El brujo maldijo. El artilugio mágico reaccionaba ante los gatos pelicanos, pero no con los gremlins. Habrá que hablar de esto con Fringilla, pensó, acercándose al agujero por el que había desaparecido la criatura.

El amuleto tembló con fuerza.

Justo a tiempo, pensó. Pero entonces reflexionó. Puede que el medallón no fuera tan estúpido al fin y al cabo. La táctica acostumbrada y preferida de los gremlins se basaba en la huida y la encerrona durante la que se cortaba al perseguidor con unas zarpas tan afiladas como hoces. El gremlin podía estar esperando allí, en la oscuridad, y el medallón lo señalaba. Esperó largo rato, conteniendo el aliento, aguzando el oído con cuidado. El amuleto yacía tranquilo e inerte sobre su pecho. Del agujero salía un hedor desagradable, podrido. Pero reinaba un silencio absoluto. Y ningún gremlin habría aguantado tanto tiempo en silencio. Sin pensárselo, se arrastró al agujero y continuó a cuatro patas, rozándose la espalda con la deformada roca. No avanzó mucho.

Algo crujió y chascó, el suelo cedió y el brujo cayó junto con algunas libras de arena y grava. Por suerte aquello duró poco, bajo sus pies no había un abismo sin fondo sino un simple agujero. Rodó como mierda por un canal de alcantarilla y chocó con un estruendo contra unos fragmentos de madera podrida. Agitó los cabellos y escupió arena, lanzó unas blasfemias terribles. El amuleto vibraba sin pausa, le golpeteaba en el pecho como un gorrión bajo la axila. El brujo se contuvo de arrancárselo y mandarlo al diablo. En primer lugar porque Fringilla se pondría furiosa. En segundo, la crisoprasa tenía al parecer otras cualidades hechiceriles. Geralt albergaba la esperanza de que aquéllas serían más fiables. Cuando intentó levantarse tentó con la mano la redondez de una calavera. Y comprendió que aquello sobre lo que yacía no era madera en absoluto.
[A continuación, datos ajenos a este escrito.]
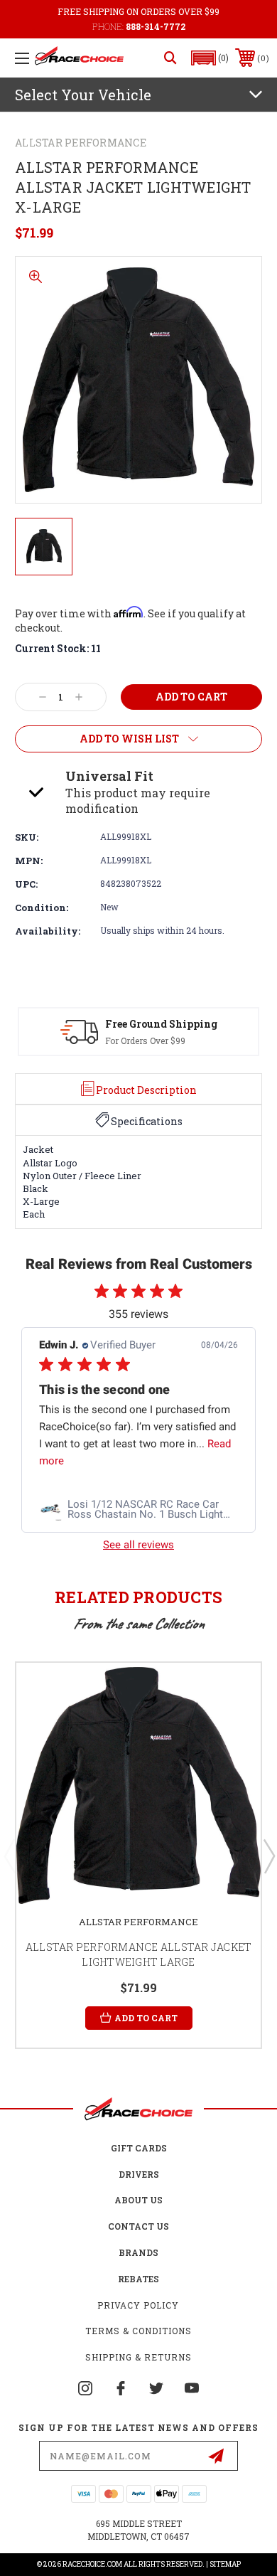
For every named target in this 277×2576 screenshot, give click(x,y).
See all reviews (138, 1544)
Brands (138, 2252)
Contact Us (138, 2226)
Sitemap (225, 2564)
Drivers (139, 2174)
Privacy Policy (138, 2305)
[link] (138, 1509)
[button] (210, 58)
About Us (138, 2199)
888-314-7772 (155, 26)
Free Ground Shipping (161, 1024)
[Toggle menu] (22, 58)
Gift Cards (139, 2148)
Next (268, 1855)
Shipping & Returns (138, 2357)
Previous (9, 1855)
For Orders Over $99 (145, 1040)
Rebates (138, 2278)
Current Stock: (58, 648)
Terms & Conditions (138, 2330)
Se levantó, distinguió con rapidez un montón de huesos. Todos eran humanos. Todos eran personas que, en el momento de su muerte, habían estado cubiertos de cadenas y casi con toda seguridad desnudos. Los huesos estaban golpeados y mordisqueados. Puede que cuando los mordieran aquellas personas ya no estuviesen vivas. Pero aquello no era seguro.

De aquella galería le sacó un corredor largo, recto como una flecha. La pared pizarrosa estaba bastante bien pulida, no parecía ya una mina. Salió de pronto a una enorme caverna cuyo techo estaba sumido en la oscuridad. El centro de la caverna lo ocupaba un gigantesco agujero, negro y sin fondo, sobre el que colgaba un puente de piedra con un aspecto peligrosamente elaborado.